A música brasileira está
decadente – sans élégance. Difícil encontrar alguém que nunca tenha ouvido uma
frase como essa. Refine o gênero, e as frases continuarão a fazer sentido para
muitas pessoas. O funk, o sertanejo, o forró, o pop, todas as músicas consumidas
pelas massas não prestam.
Um
estudo acadêmico parte do forró eletrônico, ouvido à exaustão em todo o
Nordeste, para investigar o que muitos chamam de “degeneração” da música
popular. O professor Jean Henrique Costa, da Universidade do Estado do Rio
Grande do Norte, obteve o título de doutor em Ciências Sociais com a tese
“Indústria Cultural e Forró Eletrônico no Rio Grande do Norte”, defendida em
março de 2012 na Universidade Federal do Rio Grande do Norte (UFRN).
O
pesquisador defende que o gênero preferido entre os nordestinos faz parte de
uma engendrada indústria cultural, por meio da qual são criadas e sustentadas
formas de dominação na produção e na audição desse tipo de música.
Segundo ele, quando
uma banda de forró eletrônico recorre a canções de temática fácil,
na maioria das vezes ligadas à busca de uma felicidade igualmente fácil, ela
está criando mecanismos para a formação de um sistema de concepção e circulação
musical. Nele, nada é feito ou produzido por acaso. Tudo acaba virando racionalizado,
padronizado ou massificado.
O
ideal de uma vida festeira, regada de uísque,caminhonete 4×4 e raparigas (mulheres) é hoje um símbolo de status e
prestígio para muitos dos ouvintes. Ninguém quer ficar de fora da onda de
consumo. Numa das partes da pesquisa, Costa analisou o conteúdo das letras dos
cinco primeiros álbuns da banda Garota Safada e descobriu que 65% das músicas
falam de amor, 36% de sexo e 26% de festas e bebedeiras.
“Parte
expressiva das canções de maior sucesso veicula a ideia de que a verdadeira
felicidade acontece ‘no meio da putaria’, ou seja, nos momentos de encontros
com os amigos nas festas de forró”, escreveu Costa. “Não se produz determinada
música acreditando plenamente que se está criando uma pérola de tempos idos,
mas sim um produto para agradar em um mercado competitivo muito paradoxal:
deve-se ser igual e diferente concomitantemente.” Ou seja, a competitividade do
mercado induz à padronização dos hits.
“O
que move o cotidiano é isso mesmo: sexo, amor, prazer, diversão.
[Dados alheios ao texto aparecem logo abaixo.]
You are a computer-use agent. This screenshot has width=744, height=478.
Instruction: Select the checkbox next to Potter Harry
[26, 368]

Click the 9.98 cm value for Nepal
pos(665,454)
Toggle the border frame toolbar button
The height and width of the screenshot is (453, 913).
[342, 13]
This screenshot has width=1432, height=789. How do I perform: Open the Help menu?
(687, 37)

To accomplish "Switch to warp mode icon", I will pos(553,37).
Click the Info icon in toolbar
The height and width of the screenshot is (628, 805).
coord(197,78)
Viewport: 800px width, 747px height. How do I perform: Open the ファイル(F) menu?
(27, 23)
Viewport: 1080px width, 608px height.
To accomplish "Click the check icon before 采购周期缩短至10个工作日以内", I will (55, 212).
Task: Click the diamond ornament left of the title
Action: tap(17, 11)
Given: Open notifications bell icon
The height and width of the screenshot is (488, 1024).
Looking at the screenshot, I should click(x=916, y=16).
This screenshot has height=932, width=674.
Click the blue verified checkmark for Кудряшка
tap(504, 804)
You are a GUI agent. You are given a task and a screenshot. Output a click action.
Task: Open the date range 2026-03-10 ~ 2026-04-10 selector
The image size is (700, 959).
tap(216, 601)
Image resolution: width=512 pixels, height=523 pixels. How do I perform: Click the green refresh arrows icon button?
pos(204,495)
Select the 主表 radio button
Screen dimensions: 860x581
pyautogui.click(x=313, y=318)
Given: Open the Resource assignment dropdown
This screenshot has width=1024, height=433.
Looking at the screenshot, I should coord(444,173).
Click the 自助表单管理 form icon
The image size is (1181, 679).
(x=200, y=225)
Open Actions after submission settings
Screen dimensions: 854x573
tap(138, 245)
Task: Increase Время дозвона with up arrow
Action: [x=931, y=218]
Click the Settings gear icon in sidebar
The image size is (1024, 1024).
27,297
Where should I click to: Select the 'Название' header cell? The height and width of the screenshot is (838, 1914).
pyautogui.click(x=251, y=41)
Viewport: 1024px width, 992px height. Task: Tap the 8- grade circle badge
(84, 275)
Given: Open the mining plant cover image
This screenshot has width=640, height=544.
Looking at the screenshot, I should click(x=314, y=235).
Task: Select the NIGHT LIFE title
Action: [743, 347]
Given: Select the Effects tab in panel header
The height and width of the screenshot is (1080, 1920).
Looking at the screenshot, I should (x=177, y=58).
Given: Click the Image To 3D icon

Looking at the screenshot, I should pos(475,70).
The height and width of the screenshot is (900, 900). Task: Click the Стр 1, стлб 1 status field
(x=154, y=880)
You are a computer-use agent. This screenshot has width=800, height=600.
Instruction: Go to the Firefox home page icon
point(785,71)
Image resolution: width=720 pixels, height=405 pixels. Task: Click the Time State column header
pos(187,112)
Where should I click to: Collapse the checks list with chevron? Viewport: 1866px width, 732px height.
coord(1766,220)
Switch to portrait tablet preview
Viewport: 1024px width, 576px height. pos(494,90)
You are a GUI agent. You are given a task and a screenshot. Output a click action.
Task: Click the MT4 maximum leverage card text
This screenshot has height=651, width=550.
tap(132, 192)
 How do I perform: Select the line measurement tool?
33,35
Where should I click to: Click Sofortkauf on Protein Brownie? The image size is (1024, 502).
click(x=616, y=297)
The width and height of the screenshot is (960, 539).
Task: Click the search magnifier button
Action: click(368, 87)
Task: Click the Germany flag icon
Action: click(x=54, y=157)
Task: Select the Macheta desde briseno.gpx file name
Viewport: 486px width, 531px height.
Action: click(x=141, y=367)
O forró e
quase toda música popular sabem muito bem usar desse artifício para mover suas
engrenagens”, explicou Costa. “Não é por acaso que as relações sexuais são tão
exploradas pelas canções de maior apelo comercial a ponto de se tornarem
coisificadas à maneira de clichês industriais.”
REFERENCIAL TEÓRICO
Outros
gêneros musicais também recorrem a estratégias semelhantes. O forró eletrônico
consegue se diferenciar dos demais ao dar uma roupagem de “nordestinidade”,
criando a identificação direta com o seu público. Mas o objetivo final de todos
é proporcionar diversão. O problema, segundo Costa, é que “se vende muito pão a
quem tem fome em demasia”.
Costa
baseou sua pesquisa no referencial teórico de Theodor W. Adorno, um dos
ideólogos da Escola de Frankfurt. O pesquisador procurou atualizar o conceito
de indústria cultural a partir da constatação de que as músicas do forró
eletrônico são oferecidas como parte de um sistema (o assédio sistemático de
tudo para todos) e sua produção obedece a critérios com objetivos de controle
sobre os efeitos do receptor (capacidade de prescrição dos desejos).
O
pesquisador recorreu ainda a autores como Richard Hoggart, Raymond Williams e
E.P. Thompson para abordar o gênero musical a partir da leitura dos estudos
culturais (a complexa rede das relações sociais e a importância da comunicação
na produção da cultura), que dialogam com outro conceito anterior, o de
hegemonia, de Antonio Gramsci. Pierre Bourdieu também serve de referencial
teórico.
Ao
amarrar essas teorias, o pesquisador argumenta que o público consumidor de
músicas acaba fazendo parte de esquemas de consumo cultural potentes e difíceis
de serem contestados. Neles, até o desejo acaba sendo imposto. Em entrevista a FAROFAFÁ,
Costa exemplifica esse fato com a atual “cobrança” pelo consumo de álcool, onde
a sociabilidade gira em torno de litros de bebidas.
“O
que se bebe, quanto se bebe e com quem se bebe diz muito acerca do indivíduo. O
forró não é responsável por isso, mas reforça.” Para o pesquisador, o consumo
de bebidas se relaciona com a virilidade masculina, que, por sua vez, se
vincula à reprodução do capital.
“Não
reconheço grande valor estético (no forró eletrônico), mas considero um estilo
musical que consegue, em ocasiões específicas, cumprir o papel de entreter”, afirmou.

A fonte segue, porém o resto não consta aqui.